_SET EXERCISE_.
Rewrite each line of the data in full, from the line containing "2024 (189, 697)" through the line containing "wheels (23, 1392)", and shift every coordinate in the answers by adding -146 to it.
==== PROVIDED DATA
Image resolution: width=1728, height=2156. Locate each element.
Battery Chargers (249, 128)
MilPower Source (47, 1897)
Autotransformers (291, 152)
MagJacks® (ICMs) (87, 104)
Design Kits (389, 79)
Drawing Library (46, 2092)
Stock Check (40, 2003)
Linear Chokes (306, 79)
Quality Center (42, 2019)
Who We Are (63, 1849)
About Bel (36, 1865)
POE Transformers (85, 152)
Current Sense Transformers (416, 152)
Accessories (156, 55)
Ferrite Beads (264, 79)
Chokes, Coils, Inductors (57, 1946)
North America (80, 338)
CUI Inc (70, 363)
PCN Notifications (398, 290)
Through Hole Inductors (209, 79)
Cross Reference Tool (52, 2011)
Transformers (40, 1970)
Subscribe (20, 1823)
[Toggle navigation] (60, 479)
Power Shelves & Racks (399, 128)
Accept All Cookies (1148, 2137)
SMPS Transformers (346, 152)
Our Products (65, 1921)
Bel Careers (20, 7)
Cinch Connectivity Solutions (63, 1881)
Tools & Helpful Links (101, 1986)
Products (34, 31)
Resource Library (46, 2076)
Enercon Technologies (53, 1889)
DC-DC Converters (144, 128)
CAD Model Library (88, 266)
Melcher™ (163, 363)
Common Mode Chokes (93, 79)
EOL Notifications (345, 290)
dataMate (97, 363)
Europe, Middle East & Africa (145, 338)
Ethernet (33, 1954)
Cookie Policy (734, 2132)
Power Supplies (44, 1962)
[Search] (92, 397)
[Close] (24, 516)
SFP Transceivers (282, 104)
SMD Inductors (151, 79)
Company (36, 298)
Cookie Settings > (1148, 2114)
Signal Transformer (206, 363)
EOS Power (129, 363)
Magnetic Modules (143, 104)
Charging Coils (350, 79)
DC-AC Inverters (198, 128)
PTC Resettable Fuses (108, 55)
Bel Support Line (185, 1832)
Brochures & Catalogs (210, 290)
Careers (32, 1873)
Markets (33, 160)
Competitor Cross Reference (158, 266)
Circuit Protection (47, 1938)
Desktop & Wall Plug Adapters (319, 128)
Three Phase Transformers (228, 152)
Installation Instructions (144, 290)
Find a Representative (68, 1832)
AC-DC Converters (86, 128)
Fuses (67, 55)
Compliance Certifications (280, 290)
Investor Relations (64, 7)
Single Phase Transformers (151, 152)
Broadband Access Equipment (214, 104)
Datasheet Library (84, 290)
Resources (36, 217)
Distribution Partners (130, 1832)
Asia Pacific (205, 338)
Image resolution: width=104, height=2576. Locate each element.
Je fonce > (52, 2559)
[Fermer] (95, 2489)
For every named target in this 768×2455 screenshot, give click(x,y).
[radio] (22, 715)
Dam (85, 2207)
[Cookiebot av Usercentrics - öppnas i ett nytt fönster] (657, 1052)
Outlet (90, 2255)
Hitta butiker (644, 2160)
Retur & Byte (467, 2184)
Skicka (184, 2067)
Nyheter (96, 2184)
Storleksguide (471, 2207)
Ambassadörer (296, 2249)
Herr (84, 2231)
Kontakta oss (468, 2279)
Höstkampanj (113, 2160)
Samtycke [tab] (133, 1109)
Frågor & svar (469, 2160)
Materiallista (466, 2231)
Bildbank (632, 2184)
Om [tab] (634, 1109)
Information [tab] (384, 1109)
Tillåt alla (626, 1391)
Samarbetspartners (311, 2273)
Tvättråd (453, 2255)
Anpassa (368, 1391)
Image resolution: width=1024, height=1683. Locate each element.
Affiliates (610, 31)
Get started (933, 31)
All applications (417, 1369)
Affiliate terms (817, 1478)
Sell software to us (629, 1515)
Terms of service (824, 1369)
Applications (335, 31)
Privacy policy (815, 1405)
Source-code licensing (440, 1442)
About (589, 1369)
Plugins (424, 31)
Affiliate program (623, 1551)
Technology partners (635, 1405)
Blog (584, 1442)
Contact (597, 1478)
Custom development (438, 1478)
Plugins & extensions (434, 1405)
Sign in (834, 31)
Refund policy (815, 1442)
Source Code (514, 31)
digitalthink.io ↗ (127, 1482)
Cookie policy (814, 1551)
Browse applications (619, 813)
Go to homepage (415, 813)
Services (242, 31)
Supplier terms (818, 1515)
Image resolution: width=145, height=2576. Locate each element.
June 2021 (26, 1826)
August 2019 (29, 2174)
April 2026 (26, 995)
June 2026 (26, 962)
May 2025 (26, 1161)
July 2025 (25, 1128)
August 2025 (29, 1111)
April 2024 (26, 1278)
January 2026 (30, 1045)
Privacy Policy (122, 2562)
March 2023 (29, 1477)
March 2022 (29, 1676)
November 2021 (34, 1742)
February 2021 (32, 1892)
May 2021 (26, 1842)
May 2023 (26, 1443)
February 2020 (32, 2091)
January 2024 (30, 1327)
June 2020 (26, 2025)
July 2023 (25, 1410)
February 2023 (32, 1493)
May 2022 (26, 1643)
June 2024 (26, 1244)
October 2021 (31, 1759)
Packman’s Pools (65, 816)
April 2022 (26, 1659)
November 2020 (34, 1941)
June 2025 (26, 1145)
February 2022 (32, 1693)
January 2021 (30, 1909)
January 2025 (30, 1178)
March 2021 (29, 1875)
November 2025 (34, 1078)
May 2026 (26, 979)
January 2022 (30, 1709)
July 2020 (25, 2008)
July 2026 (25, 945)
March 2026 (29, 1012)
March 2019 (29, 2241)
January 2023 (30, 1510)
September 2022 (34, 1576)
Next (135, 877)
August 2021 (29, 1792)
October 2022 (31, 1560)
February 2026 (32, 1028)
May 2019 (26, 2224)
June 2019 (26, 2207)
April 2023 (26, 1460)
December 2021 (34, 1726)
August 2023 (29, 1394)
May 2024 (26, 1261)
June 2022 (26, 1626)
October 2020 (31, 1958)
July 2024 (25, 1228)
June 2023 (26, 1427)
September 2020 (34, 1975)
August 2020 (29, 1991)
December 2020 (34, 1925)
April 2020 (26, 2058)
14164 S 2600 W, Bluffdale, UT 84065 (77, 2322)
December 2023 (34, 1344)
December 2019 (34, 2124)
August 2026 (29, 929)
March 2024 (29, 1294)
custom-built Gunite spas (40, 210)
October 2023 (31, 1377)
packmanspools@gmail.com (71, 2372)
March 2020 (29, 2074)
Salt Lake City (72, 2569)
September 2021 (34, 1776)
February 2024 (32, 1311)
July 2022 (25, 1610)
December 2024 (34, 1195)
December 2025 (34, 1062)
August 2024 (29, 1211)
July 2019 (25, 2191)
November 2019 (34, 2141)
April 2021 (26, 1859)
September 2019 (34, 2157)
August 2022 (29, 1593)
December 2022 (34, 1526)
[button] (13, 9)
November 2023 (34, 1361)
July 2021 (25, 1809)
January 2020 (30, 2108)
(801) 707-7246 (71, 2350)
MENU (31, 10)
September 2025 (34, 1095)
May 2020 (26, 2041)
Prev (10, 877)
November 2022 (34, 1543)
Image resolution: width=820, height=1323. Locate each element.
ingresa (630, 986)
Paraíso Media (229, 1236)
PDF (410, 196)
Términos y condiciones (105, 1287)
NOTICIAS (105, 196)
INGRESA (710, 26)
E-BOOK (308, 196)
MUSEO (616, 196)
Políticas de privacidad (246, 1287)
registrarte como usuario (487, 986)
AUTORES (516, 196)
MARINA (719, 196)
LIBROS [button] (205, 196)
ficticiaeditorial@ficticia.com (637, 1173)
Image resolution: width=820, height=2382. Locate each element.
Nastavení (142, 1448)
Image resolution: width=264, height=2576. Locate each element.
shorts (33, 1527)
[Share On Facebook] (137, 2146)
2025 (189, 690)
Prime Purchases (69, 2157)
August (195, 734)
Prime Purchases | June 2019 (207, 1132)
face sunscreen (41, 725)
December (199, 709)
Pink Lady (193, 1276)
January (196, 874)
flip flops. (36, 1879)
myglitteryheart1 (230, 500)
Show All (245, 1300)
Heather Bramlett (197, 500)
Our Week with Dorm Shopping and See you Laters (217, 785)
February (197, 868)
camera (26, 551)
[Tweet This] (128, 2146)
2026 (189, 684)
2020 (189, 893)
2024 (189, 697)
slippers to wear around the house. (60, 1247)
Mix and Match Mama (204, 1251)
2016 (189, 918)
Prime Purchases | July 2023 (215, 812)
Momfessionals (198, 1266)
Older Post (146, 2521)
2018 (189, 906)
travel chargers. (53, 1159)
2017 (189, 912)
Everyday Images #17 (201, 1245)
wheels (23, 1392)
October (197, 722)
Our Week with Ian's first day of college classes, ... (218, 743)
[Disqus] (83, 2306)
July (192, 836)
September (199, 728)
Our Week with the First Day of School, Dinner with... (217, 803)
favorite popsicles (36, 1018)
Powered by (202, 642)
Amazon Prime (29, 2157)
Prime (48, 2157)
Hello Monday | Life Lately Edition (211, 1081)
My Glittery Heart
========
_WRITTEN ANSWER_.
2024 (43, 551)
slippers to wear around the house. (-86, 1101)
Mix and Match Mama (58, 1105)
2016 (43, 772)
Prime Purchases | July 2023 (69, 666)
Momfessionals (52, 1120)
Older Post (0, 2375)
2018 (43, 760)
travel chargers. (-93, 1013)
2017 (43, 766)
Everyday Images #17 (55, 1099)
wheels (-123, 1246)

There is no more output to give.